Mighty River Power has left all the heavy lifting to the police in any chase to get money from its former engineer and now-convicted fraudster Paul Rose.
Just why the energy company didn't try to freeze funds in December 2012 - when Rose was dismissed from his position at the Southdown power station - is unclear to Business Insider.
Perhaps the company didn't know the extent of Rose's offending, nor that of his estranged wife, Jane Rose.
Perhaps it didn't think it had suffered any loss that could be recovered.
Or perhaps Mighty River Power was wary about adverse media attention in the lead-up to its listing on the New Zealand Stock Exchange in May 2013.
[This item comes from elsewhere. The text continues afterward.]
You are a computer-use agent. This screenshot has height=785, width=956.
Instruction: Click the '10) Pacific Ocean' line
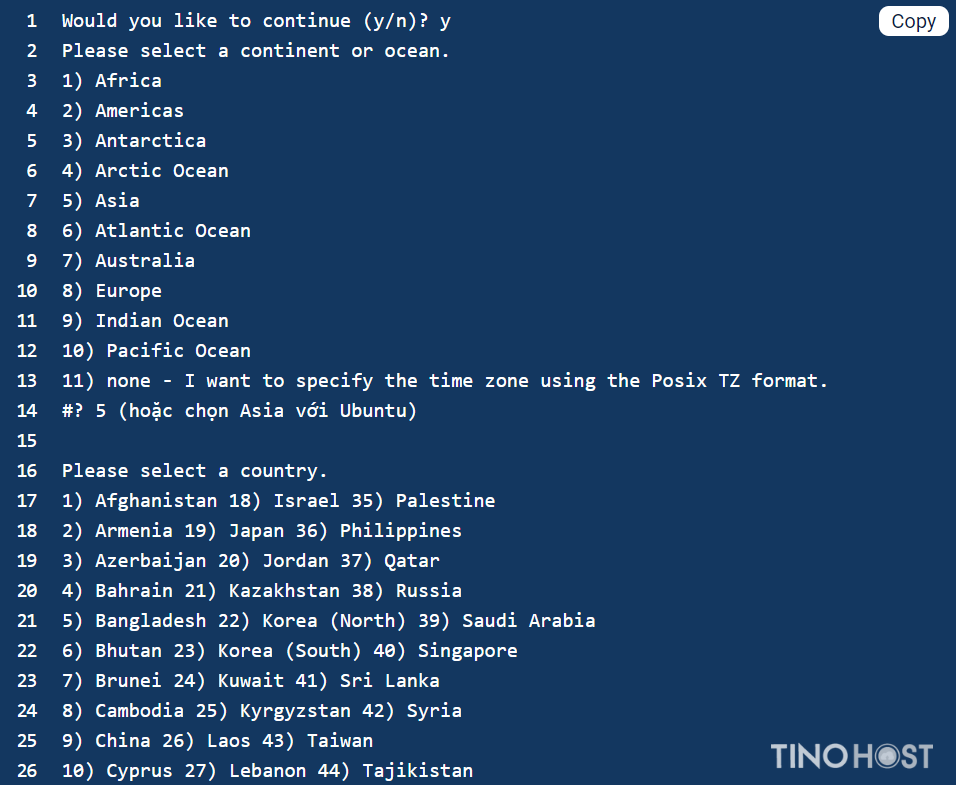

In contrast, authorities moved quickly in 2014 to restrain the Roses' assets once the pair were charged by the Serious Fraud Office.
Those charges, for obtaining by deception, culminated in guilty verdicts this week after a month-long High Court trial.
Rose, according to the SFO, set up companies in his wife's name to conceal his interest in the firms.
He then used these companies to invoice Mighty River Power for goods and services and did not declare the conflict of interest.
Although he acted on his own at first, he later had the assistance of his wife Jane, who was also convicted on Tuesday.
Business Insider understands the police are now going to forge ahead and try to have some of the Roses' assets forfeited to the Government's coffers.
The official line, however, is more circumspect.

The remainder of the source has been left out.